Como parte de los múltiples ataques a la administración de William Dau en Cartagena –que no es lo mismo que ejercer una oposición seria y necesaria–, se conoció una solicitud de revocatoria del nombramiento de Armando Córdoba, actual secretario de Participación del Distrito. La pretensión del solicitante se fundamentaba en la descabellada idea de que Córdoba no cumplía los requisitos para ejercer el cargo a pesar de que su perfil encaja perfectamente con lo que establece el manual de funciones.
El asunto es que en su defensa, el secretario de Participación cometió la ligereza de asegurar que existía una estructura de persecusión organizada por varios concejales que han presionado para que él cediera puestos. Hacer estas denuncias lo hizo merecedor de una citación obligatoria al Concejo Distrital, donde le preguntaron a qué concejales se refería y qué evidencias tenía de esas denuncias gravísimas que van contra la honra de los concejales. Le recordaron, por supuesto, que hacer imputaciones deshonrosas era un delito. Córdoba, ni corto ni perezoso, se retractó.

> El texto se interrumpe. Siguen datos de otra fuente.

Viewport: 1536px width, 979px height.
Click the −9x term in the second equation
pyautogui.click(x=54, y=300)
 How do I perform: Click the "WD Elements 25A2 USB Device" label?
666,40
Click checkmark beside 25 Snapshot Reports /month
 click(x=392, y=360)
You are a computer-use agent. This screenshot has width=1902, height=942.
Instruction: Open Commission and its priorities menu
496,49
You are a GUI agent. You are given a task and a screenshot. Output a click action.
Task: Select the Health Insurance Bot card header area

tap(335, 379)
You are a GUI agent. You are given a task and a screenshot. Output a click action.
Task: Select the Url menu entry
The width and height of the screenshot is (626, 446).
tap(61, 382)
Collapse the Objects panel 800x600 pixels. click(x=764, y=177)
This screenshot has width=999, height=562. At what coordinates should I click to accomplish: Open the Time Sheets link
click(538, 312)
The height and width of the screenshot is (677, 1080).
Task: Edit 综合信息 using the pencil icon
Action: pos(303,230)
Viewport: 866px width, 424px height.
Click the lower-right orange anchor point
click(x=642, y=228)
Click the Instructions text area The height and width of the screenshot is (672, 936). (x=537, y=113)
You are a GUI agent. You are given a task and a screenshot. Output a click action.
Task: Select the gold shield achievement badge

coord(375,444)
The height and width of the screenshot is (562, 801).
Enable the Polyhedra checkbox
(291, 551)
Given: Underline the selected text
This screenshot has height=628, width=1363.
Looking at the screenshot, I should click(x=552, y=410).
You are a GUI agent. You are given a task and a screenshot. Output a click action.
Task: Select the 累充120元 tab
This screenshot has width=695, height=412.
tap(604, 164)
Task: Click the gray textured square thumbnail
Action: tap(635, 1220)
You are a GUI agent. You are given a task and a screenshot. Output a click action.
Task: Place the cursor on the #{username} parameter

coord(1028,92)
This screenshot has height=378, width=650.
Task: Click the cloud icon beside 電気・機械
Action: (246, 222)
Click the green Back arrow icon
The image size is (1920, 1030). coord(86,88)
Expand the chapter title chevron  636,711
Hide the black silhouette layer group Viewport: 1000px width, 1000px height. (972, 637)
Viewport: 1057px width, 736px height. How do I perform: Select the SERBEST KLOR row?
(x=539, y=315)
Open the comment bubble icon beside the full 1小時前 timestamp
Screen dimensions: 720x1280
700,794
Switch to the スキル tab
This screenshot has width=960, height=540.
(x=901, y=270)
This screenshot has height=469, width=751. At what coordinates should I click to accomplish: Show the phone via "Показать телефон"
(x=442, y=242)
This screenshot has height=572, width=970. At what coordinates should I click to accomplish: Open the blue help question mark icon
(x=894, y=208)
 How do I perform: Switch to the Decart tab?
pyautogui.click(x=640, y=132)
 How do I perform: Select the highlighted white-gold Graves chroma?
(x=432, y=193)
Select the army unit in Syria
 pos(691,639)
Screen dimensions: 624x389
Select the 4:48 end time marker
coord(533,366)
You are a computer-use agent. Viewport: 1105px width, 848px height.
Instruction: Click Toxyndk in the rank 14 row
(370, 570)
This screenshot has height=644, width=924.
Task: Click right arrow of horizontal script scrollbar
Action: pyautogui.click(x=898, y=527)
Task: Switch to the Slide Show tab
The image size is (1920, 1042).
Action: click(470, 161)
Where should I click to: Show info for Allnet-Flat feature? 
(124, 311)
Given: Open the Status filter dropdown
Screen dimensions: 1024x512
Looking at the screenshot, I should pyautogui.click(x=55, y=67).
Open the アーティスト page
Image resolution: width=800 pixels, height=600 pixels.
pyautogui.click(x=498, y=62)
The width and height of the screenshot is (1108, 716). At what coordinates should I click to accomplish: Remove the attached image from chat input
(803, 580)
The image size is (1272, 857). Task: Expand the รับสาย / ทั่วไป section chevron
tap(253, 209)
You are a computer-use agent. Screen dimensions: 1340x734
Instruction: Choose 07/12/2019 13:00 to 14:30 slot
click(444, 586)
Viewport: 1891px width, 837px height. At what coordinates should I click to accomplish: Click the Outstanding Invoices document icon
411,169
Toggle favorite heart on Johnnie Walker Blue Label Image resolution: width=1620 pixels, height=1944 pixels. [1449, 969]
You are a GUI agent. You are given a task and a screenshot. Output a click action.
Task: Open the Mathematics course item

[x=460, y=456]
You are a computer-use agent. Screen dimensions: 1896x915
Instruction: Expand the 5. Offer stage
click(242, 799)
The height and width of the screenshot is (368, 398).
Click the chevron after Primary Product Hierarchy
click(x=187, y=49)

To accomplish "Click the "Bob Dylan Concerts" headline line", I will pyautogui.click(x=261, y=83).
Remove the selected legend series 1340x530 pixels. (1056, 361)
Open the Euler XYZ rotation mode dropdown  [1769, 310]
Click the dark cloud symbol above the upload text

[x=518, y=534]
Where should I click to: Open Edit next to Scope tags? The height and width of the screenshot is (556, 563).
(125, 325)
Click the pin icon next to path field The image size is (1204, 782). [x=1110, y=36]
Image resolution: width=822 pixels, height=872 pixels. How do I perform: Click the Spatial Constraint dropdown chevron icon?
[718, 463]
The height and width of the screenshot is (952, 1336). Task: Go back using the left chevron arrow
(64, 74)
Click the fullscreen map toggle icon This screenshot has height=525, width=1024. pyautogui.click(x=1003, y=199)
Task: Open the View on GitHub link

Sin embargo, que el secretario de Participación tenga que recoger sus palabras es una cosa. Otra distinta es que la gente sea tan ingenua para desconocer cómo son las prácticas de la política tradicional que se ejercen a través de las relaciones entre estas corporaciones y las administraciones de los entes territoriales.
Los guantes de seda en el control político se compran con contratos de prestación de servicio. Eso no es un secreto. Concejales pagan sus deudas con quienes les ponen los votos en los barrios y la manera más común de ponerse al día es a través de contratos. Eso sí, sobre muchos de esos contratos, los mismos concejales cobran porcentajes. Son una suerte de gota a gota de lo que reciben mensualmente los contratistas. El negocio es redondo y se nutre de la necesidad de empleo que tiene la gente. Es una cadena perfecta de favores.
Ningún alcalde ni secretario de despacho se atreve a salirse del juego. No acceder a darle control a estos concejales sobre cuotas de cargos de órdenes de prestación de servicio es, más o menos, hacerse harakiri. Si estos concejales no comen, una vez con hambre, vendrán por tus vísceras.
Es un juego conveniente, balanceado, un equilibrio perfecto en el que todos salen ganando. Solo pierde el que no juega. Si creen que exagero, recuerden aquel vergonzoso incidente en 2016 en el que la Fiscalía imputó cargos a concejales de Cartagena a los que les pagaron 32 “libros” por votar por una contralora distrital que no cumplía los requisitos, pero era “necesaria”. Esos mismos concejales siguen vinculados a una investigación por delitos de cohecho y prevaricato.
El asunto de fondo trasciende la penosa historia de los 32 “libros”. El tema es cómo opera la estructura y cómo se valida con cada uno de sus movimientos pretendiéndose honorable. Y sí, también hay que decirlo, las generalizaciones son espantosas, porque no todos son corruptos y muchos pasan por esos escenarios sin comulgar con este juego. Hay que rasgar la garganta del monstruo e incomodarlo hasta hacerlo vomitar. Que sepan que sabemos cómo chupan angustiados la teta de una ciudad para sostener sus privilegios. Que sepan que sabemos.